**REQUIREMENT:** All lines from the one containing "1568x694 pixels. At" through the last line of the listing below are to be copied exactly. Exclude the pictures.
╭─ DATA UNDER STUDY
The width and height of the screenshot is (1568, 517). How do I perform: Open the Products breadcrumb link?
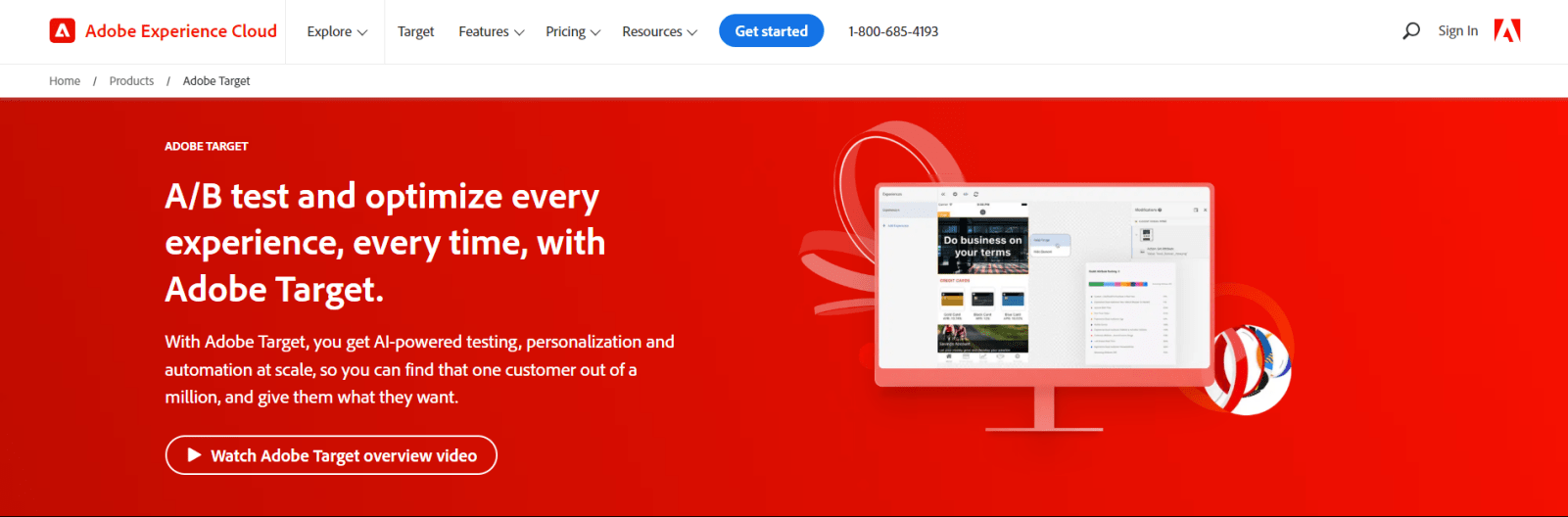[131, 81]
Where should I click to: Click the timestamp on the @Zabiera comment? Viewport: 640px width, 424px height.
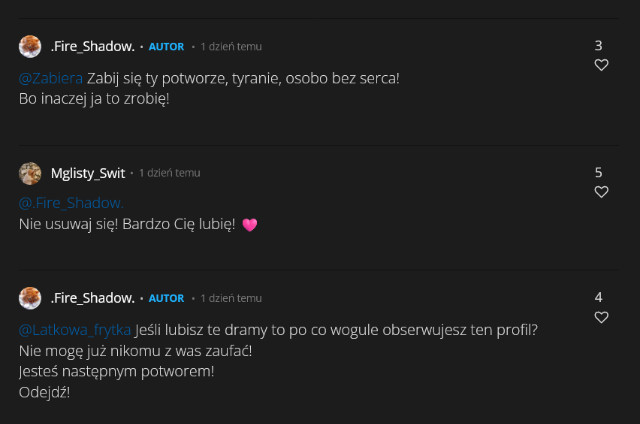(231, 47)
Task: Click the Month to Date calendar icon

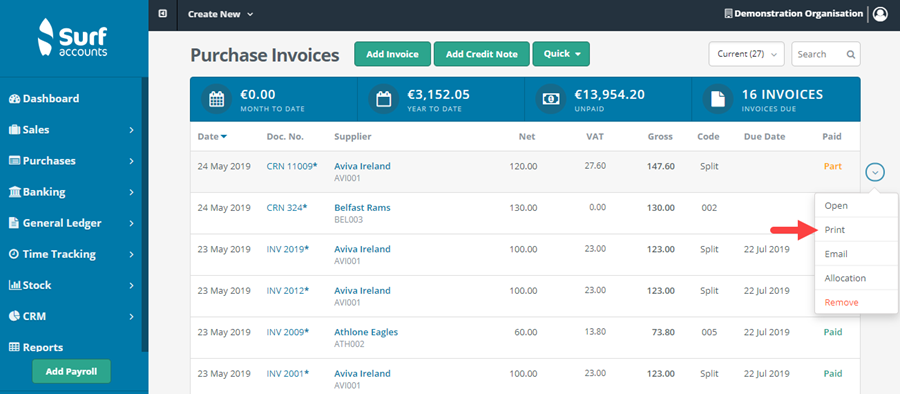Action: coord(216,99)
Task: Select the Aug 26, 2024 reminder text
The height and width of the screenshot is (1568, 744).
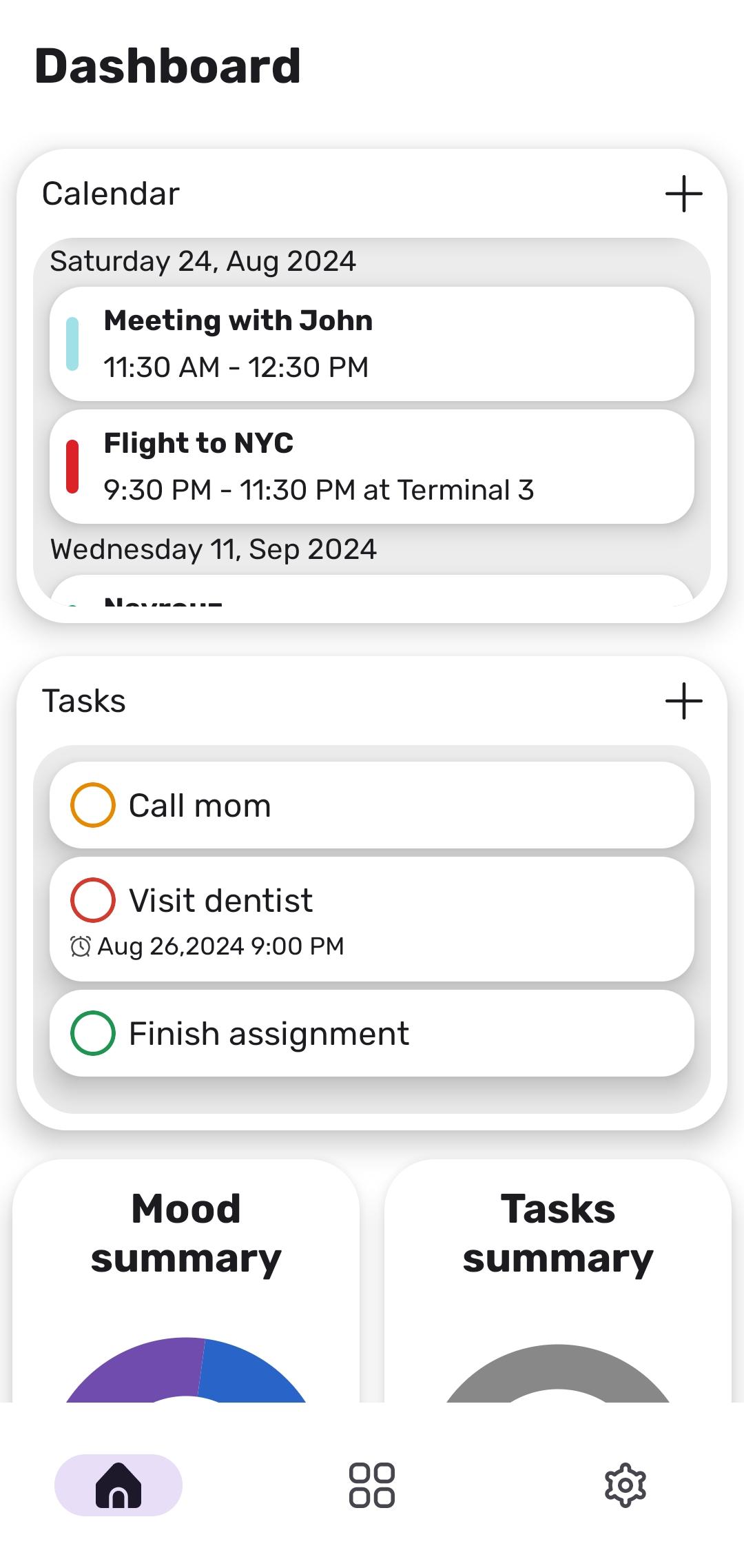Action: pos(220,946)
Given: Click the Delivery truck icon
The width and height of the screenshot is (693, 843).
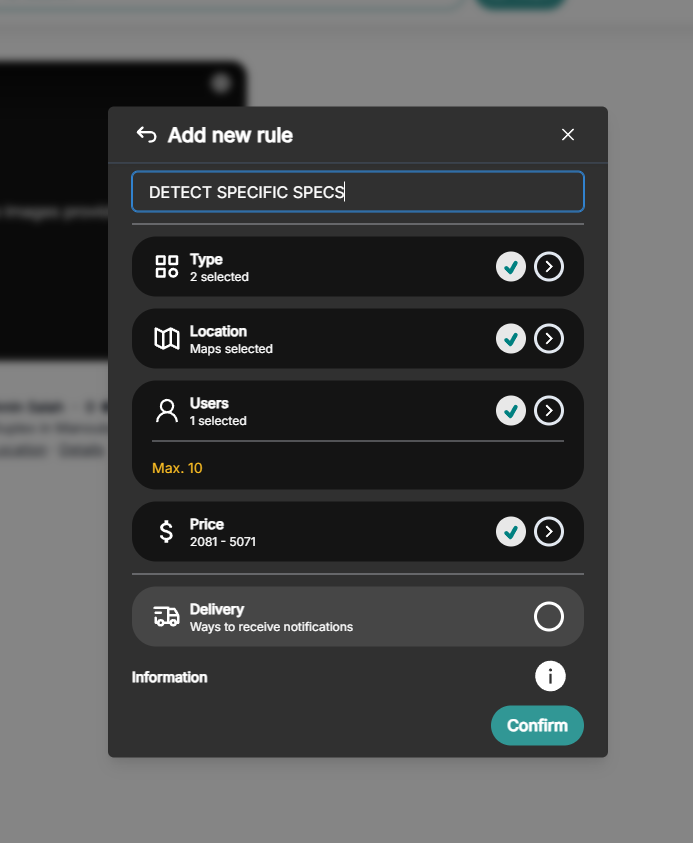Looking at the screenshot, I should [x=167, y=617].
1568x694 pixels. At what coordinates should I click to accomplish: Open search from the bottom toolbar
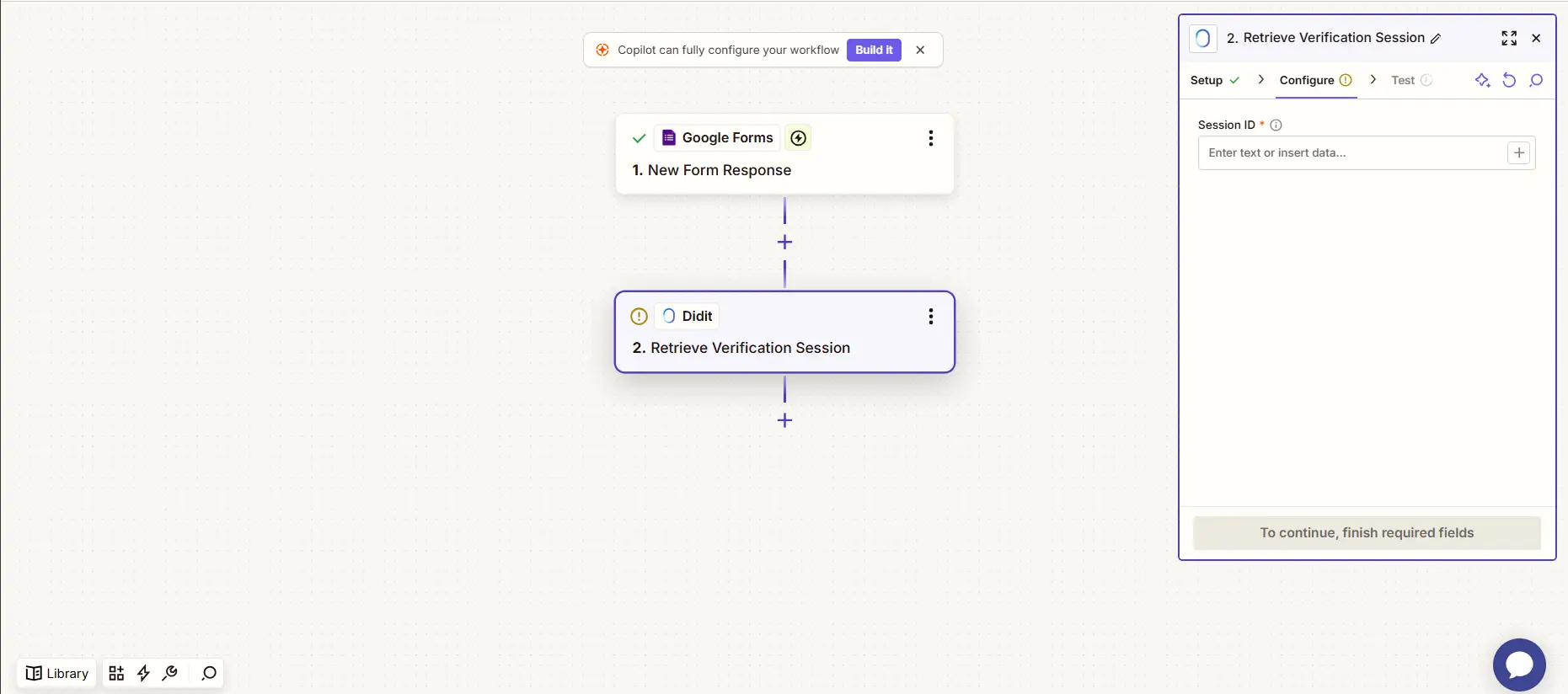coord(206,673)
╰─
**WRITTEN ANSWER:**
1568x694 pixels. At what coordinates should I click to accomplish: Open search from the bottom toolbar
coord(206,673)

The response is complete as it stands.